上へ上へ、雲を見る(前編)
「太郎ちゃん、この前はすごかったわね。あれだけの計算量、とても私はできないわよ」
笹崎太郎はため息をつく。
「リリーさん、いじめないでくださいよ。2人ともあれがちょっとした工夫で、すぐに終わる事、気づいていたんでしょう」
「まぁ、次、頑張ればいいさ、ワハハ」とジェヨンがグローブのような手で笹崎太郎の背中をバンバン叩く。
そのとき、オフィスの隅にあるモニターがニュース番組を開始する。
「あら、もうクラウドニュースの時間ね。最近、これ人気なのよ。ネット型のニュース番組。ジェヨン、知ってる?」
「もちろん。この女子アナ、可愛いよ」
笹崎もモニターを見ていた。笹崎はそのMCの女性アナウンサー、加藤由美子のファンだった。ただ見た目が可愛いというより、対応力がある人だな、若いのに大したものだ、と思っていた。
一月ほど前に放送中に地震があり、ニュース説明用のパネルが落ちたことがあった。スタジオが騒然としたが加藤アナは冷静にスタジオを見渡しつつ、地震情報の紙を受け取り津波の心配がないことを告げた。ただ落下に気を付けましょうと言って落ちたパネルを拾い上げて、そのパネルに株価急落の文字があることで場を和ませた。慌てず、笑わず、自然にふるまっていたのがすごいな、と笹崎はその時感じていた。
モニターでは、レンズ雲のニュースをやっていた。形が珍しいが地震の前触れなどではなく、山地と気流の関係で発生する、という解説だ。
笹崎は、確かに可愛い人だなと見ていた。白い肌は綺麗でアイドルのような顔をしている。
そのときの笹崎の心を見透かすようにリリーがからかう。
「太郎ちゃん、加藤アナのファンでしょう?年も近いんだから、アタックしてみたら?」
「何言ってるんですか。雲の上の人ですよ」
そのとき、飛び込みのニュースが入ったようで、横から渡されたメモを加藤アナが読み上げた。

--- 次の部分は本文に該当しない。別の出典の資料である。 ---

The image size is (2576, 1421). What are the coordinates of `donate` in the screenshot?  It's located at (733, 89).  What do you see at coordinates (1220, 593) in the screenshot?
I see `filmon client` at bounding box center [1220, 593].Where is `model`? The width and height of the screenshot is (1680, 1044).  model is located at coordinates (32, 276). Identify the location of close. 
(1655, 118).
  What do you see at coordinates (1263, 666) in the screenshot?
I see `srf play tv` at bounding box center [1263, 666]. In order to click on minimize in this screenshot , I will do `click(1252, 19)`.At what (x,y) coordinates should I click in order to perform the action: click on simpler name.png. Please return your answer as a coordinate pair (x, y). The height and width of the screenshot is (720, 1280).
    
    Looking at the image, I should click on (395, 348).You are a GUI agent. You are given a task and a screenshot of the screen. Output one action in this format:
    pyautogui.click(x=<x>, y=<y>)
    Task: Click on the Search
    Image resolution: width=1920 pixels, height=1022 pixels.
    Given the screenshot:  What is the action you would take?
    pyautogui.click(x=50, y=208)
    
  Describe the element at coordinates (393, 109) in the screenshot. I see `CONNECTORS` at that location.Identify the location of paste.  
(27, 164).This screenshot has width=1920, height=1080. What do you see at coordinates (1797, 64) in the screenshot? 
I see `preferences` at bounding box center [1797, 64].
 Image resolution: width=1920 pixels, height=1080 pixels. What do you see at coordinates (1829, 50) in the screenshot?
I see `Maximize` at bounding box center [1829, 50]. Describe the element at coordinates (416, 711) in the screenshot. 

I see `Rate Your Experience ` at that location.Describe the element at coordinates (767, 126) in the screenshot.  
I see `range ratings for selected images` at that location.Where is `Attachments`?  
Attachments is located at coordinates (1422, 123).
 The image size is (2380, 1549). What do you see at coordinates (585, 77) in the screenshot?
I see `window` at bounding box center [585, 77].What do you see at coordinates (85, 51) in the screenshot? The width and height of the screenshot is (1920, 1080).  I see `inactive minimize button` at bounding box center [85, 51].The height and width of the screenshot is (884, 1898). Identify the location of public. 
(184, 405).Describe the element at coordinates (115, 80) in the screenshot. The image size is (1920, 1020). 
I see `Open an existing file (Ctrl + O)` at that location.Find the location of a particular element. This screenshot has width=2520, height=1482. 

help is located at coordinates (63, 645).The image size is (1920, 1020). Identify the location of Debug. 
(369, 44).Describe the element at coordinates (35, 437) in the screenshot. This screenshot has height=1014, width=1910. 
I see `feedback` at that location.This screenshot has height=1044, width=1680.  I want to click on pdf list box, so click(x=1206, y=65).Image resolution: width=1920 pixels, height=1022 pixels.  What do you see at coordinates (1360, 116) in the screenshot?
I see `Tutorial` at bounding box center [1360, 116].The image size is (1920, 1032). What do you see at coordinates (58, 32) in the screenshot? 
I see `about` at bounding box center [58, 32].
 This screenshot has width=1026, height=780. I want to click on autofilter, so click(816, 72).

「一部の地域でこのクラウドニュースが見れなくなっているようです。原因は弊社が利用しているクラウド環境への攻撃と思われます。現在バックアップ環境への切り替えを行っています。今しばらくお待ち下さい」
「あ〜〜、それ、見れていない人にはつたわらない奴だね」と楽しそうにジェヨンが言う。
「仕方ないでしょう。お約束のセリフなんだから」
そこへスマフォを右手に持った白鳥チーフがやってくる。
「盛り上がってるところ、ごめんね。今、クラウドニュース社から支援依頼があったから。ちょっと行ってもらえる?そう、今回はリリーと美咲ちゃん、そして笹崎君ね。30分後に出発でよろしく」
「ちょっと水を買いたいので1階の売店に行ってきます」
笹崎はそう言ってオフィスを出て売店まで行く。
売店の棚で水の手を伸ばしたとき、偶然右から出てきた手とぶっつかる。ミネラルウォーターのボトルが床に落ちる直前で笹崎がキャッチする。
「落下に気を付けましょう」と笑いながらも口をついてしまう笹崎。
右側に立っていたのは笹崎と同じくらいの年齢の女子。分厚いレンズのメガネをしているが意志が強そうな表情をしている。
笹崎はキャッチしたボトルとは別に新しいボトルを棚から取って、そのメガネ女子に渡す。
その女子が、ありがとうございますと、はにかむように言うのを見て、笹崎は自分の心拍数が少し上がった事に気づいた。